If seats open up in 1986 (Burger) and/or 1987 (Powell) there's the issue that the Conservative Republicans don't have much of a bench though. Look at OTL names from the Reagan/Bush period (1986 to 1991):
Antonin Scalia - head of OLC from 1974 to 1977 (which itself was where Rehnquist was plucked from) but put on the DC Circuit in 1982.
Richard Posner - put on the Seventh Circuit in 1981
Doug Ginsburg - Regulatory Czar in 1983, DOJ 1985-1986, DC Circuit 1986 ... and also nominated partly out of spite after the Bork failure (Reagan wanting to put somebody younger and possibly more extreme than Bork up out of spite). He had the advantage of being a Thurgood Marshall clerk though.
Lawrence Silberman - DC Circuit 1985. Before that he had various Nixon/Ford-era big legal posts like Solicitor of Labor, Deputy AG, and acting AG briefly.

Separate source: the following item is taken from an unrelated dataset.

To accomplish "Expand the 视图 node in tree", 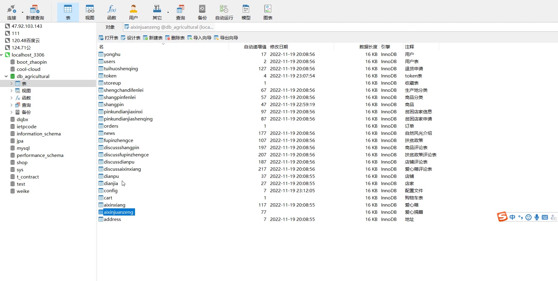I will pos(11,91).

He also had lots of private practice experience.
Frank Easterbrook - Put on the 7th Circuit in 1985. But he'd been in the Solicitor General's office too (arguing 20 cases before the Supreme Court) and was promoted to Deputy Solicitor General
during the Carter Administration.
If the emphasis is on judicial experience (preferably more than just one year) ... you've maybe got the Conservative Arlin Adams on the Third Circuit or the moderately Conservative Anthony Kennedy out in the Ninth Circuit (there since 1975).
If you're looking beyond having enough experience as Federal judges (which Reagan sort of did when he picked O'Connor, although she'd been an intermediate-level state court judge for a bit) Orrin Hatch and Robert Bork are understandable picks. Silberman or Scalia or Easterbrook, with their prior executive branch legal experience, all could work since just a year or two of judging would be on top of otherwise sufficient legal careers. Ken Starr clerked for two years for Burger.
If Jack Danforth is elected President in 1984, Clarence Thomas might get put up. Danforth was Thomas's big booster OTL. He was assistant AG for Missouri from 1974 to 1977 under Danforth, then joined Danforth's staff in Washington in 1979 (a legislative assistant for the Commerce Committee) - only leaving because Danforth recommended him for a post in the Reagan Administration. He would probably get a more important posting than he historically did in the Reagan Administration, and that could be a pedestal from which he's moved to the Supreme Court in 1986 or 1987.